Qu’est-ce que le Quorn exactement ? Cette question m’est posée régulièrement depuis plus de 30 ans. Cela reflète peut-être l’analphabétisme scientifique de la population générale, mais la plupart des gens restent flous sur la composition du Quorn – même ceux qui en mangent régulièrement. Cependant, beaucoup d’entre nous sont prêts à accepter ce manque de compréhension car Quorn semble être du bon côté du paradigme alimentaire dominant, selon lequel manger de la viande, du poisson, des produits laitiers et des œufs est une habitude de plouc qui a fait son temps, qui revient à propager la cruauté et la ruine de l’environnement et qui aura des conséquences désastreuses pour la santé humaine. D’autre part, « l’alimentation végétale » – un néologisme séduisant pour désigner les végétariens et les végétaliens qui doit son poids intellectuel à la maxime de l’écrivain culinaire américain Michael Pollan « Mangez de la nourriture, pas trop, surtout des plantes » – surfe sur une vague de pureté morale et une promesse extravagante de « nourrir le monde et sauver la planète ».

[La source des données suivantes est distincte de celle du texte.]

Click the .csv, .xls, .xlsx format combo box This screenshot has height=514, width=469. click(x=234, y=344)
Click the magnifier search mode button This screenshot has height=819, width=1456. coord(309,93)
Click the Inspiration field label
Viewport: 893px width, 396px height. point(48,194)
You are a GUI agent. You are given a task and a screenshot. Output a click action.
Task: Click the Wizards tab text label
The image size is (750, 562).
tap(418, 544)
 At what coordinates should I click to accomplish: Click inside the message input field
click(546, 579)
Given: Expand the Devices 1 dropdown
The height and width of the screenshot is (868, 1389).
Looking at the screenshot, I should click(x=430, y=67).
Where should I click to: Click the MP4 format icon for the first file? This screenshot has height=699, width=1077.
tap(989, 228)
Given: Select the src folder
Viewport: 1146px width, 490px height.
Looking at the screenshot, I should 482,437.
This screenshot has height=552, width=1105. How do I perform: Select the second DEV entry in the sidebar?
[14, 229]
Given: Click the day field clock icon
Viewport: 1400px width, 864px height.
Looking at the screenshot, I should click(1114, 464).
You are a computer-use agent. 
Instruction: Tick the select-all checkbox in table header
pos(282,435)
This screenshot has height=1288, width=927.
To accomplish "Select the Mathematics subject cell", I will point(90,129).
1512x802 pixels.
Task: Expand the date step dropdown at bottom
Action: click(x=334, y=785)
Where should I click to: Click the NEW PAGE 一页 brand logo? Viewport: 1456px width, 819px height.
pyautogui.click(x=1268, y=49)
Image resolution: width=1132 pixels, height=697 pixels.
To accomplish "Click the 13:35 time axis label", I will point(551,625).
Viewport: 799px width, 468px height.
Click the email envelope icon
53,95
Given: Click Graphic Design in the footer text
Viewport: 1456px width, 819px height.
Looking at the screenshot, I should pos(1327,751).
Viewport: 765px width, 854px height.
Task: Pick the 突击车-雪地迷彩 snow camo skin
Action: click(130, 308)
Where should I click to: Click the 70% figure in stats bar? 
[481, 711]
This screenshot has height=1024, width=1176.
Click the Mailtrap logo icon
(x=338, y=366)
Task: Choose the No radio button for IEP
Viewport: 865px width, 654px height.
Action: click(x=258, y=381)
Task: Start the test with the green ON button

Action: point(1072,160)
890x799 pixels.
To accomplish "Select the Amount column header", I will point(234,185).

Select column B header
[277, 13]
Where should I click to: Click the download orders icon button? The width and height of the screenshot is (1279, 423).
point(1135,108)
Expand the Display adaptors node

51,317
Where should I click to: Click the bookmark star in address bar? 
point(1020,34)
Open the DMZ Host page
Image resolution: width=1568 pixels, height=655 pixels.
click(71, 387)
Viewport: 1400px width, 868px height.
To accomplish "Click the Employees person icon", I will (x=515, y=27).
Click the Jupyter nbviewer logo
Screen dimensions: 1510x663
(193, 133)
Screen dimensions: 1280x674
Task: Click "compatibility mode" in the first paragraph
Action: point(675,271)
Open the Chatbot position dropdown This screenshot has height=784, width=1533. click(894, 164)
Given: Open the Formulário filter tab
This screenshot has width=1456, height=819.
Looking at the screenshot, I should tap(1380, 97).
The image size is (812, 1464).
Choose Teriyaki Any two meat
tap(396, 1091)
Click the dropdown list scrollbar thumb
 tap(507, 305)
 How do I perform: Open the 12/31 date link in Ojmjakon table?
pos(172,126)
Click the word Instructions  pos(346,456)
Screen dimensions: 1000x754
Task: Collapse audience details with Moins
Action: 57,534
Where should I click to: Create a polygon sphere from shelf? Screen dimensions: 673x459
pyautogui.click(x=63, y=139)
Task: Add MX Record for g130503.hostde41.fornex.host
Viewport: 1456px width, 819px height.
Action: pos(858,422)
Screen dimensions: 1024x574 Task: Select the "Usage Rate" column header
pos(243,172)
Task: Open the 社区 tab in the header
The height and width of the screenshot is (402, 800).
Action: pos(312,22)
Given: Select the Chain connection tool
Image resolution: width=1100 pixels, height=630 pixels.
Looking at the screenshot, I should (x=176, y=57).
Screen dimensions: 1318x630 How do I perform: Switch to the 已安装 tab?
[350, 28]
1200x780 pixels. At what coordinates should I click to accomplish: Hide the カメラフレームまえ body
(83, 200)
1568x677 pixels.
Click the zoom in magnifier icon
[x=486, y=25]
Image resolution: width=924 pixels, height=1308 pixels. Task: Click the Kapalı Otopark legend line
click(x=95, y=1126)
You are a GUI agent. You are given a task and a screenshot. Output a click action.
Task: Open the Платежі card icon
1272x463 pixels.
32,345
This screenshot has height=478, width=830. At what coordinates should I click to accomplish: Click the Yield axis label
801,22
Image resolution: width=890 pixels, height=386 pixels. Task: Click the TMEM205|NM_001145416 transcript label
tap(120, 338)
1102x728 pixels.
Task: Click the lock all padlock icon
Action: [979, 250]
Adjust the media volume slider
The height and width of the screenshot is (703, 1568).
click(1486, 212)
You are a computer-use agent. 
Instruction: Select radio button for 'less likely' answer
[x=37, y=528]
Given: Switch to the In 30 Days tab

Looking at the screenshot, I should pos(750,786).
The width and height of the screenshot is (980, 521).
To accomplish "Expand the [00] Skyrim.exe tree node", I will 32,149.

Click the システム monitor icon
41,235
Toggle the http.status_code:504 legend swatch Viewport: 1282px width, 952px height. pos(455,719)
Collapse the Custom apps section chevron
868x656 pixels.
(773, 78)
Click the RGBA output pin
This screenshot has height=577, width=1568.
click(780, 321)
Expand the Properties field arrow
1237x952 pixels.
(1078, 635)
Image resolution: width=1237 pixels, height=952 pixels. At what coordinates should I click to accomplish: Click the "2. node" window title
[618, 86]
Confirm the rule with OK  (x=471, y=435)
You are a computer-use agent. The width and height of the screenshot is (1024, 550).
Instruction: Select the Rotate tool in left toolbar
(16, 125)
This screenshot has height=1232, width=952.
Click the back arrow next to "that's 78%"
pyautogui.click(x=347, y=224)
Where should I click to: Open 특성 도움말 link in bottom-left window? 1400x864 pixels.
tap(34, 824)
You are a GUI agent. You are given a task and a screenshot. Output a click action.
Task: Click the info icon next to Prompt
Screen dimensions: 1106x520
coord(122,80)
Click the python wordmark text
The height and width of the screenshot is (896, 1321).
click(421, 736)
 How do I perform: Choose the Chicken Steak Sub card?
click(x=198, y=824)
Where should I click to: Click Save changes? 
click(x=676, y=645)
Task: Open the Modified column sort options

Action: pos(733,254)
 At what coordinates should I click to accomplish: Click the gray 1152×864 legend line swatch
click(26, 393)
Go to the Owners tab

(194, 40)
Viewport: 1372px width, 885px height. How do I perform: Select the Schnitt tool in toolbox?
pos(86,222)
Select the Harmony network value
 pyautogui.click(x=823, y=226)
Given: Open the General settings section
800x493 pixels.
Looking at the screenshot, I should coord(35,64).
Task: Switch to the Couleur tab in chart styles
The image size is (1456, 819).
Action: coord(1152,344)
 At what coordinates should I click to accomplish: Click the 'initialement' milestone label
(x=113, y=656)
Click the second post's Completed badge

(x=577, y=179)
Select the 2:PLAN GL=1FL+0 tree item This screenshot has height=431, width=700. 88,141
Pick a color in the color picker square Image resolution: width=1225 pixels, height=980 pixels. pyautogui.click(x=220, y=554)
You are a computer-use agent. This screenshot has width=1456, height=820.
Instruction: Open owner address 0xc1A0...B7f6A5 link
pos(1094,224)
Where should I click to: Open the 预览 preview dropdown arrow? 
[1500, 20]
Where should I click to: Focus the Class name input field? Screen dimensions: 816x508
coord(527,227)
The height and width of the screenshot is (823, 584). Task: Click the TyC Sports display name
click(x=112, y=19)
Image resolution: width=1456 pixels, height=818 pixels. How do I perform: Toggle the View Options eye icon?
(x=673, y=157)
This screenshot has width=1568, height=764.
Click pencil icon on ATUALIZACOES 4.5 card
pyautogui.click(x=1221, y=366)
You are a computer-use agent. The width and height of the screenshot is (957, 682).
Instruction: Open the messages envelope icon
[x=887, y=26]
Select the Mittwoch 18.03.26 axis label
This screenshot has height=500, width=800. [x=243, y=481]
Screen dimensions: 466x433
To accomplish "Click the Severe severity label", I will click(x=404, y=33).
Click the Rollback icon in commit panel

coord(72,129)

L’explication courte est que le Quorn est une « mycoprotéine » fermentée dans des cuves à partir d’un champignon présent dans le sol. Une explication plus complète – mais toujours fortement tronquée – est qu’il est fabriqué à partir d’une souche de la moisissure du sol Fusarium venenatum en la fermentant, puis en ajoutant du glucose, de l’azote fixe, des vitamines et des minéraux et en la traitant thermiquement pour éliminer les niveaux excessifs d’acide ribonucléique. (En d’autres termes, on est loin de ce que l’expression « aliment végétal » peut sembler désigner.)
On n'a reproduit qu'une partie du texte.